Limites à connaître avant de choisir
Les matériaux biosourcés présentent des contraintes. Leur mise en œuvre exige une maîtrise de la gestion de la vapeur d’eau dans les parois (pare-vapeur, frein-vapeur). Un mauvais dimensionnement peut provoquer des condensations internes, dégradant l’isolant en quelques années.
Le coût des matériaux biosourcés reste supérieur à celui des isolants conventionnels. Les données disponibles ne permettent pas de conclure que l’écart se réduit de manière uniforme sur l’ensemble du marché, même si la tendance générale va dans ce sens avec l’augmentation des volumes produits.
Cuisine et salon : repenser l’aménagement par les équipements
La cuisine ouverte sur le salon est devenue un standard dans les projets de maison et d’appartement. Cette configuration impose des choix d’équipements spécifiques. La hotte à extraction périmétrale ou à recyclage silencieux remplace progressivement les modèles classiques, trop bruyants pour un espace de vie ouvert.
Côté éclairage, la lumière se pense par couches. Un plafonnier central ne suffit plus. Les concepteurs combinent éclairage fonctionnel (plan de travail), éclairage d’ambiance (variateurs, bandeaux LED à température réglable) et lumière naturelle optimisée par le choix des revêtements muraux clairs.
Le mobilier sur mesure progresse dans les projets de rénovation. Des caissons adaptés au centimètre près permettent d’exploiter les recoins, les sous-pentes ou les linéaires courts. Cette approche consomme plus de budget qu’un meuble standard, mais elle transforme des mètres carrés perdus en rangement fonctionnel.

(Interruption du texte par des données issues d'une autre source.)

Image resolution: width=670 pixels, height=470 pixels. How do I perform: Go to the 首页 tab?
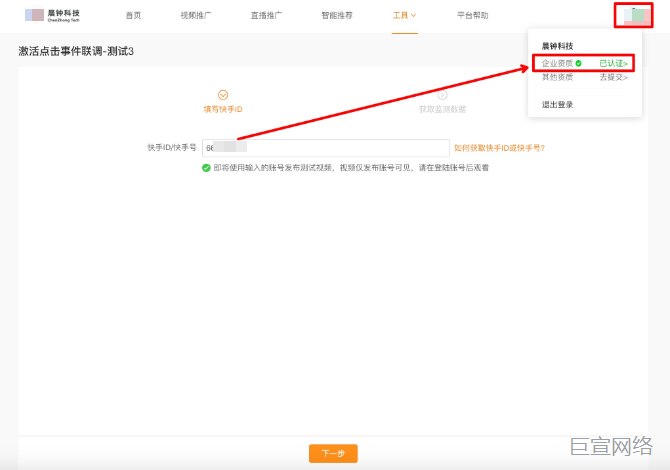pos(133,16)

Domotique résidentielle : ce qui fonctionne et ce qui reste fragile
Les protocoles de communication entre équipements connectés se sont consolidés. Le standard Matter, soutenu par les principaux fabricants, promet une interopérabilité entre marques. En pratique, l’adoption reste progressive et les retours terrain divergent sur la fiabilité des passerelles entre anciens et nouveaux appareils.
Les scénarios les plus matures concernent le chauffage (thermostats connectés), l’éclairage (ampoules pilotables) et la sécurité (détecteurs, caméras). Les systèmes de gestion centralisée de l’énergie, qui agrègent production solaire, stockage batterie et consommation domestique, représentent un segment en croissance mais encore réservé aux projets de construction neuve ou de rénovation lourde.
- Un thermostat connecté compatible avec les offres de flexibilité tarifaire constitue le premier investissement domotique rentable.
- Les volets roulants motorisés, pilotés selon l’ensoleillement, réduisent les surchauffes estivales sans climatisation.
- Les serrures connectées et les interphones vidéo IP se démocratisent, avec des prix en baisse régulière depuis deux ans.
La question du vieillissement logiciel reste ouverte. Un équipement connecté dont le fabricant cesse les mises à jour devient une faille de sécurité ou un appareil orphelin. Vérifier la politique de support du fabricant avant l’achat reste une précaution trop rarement appliquée.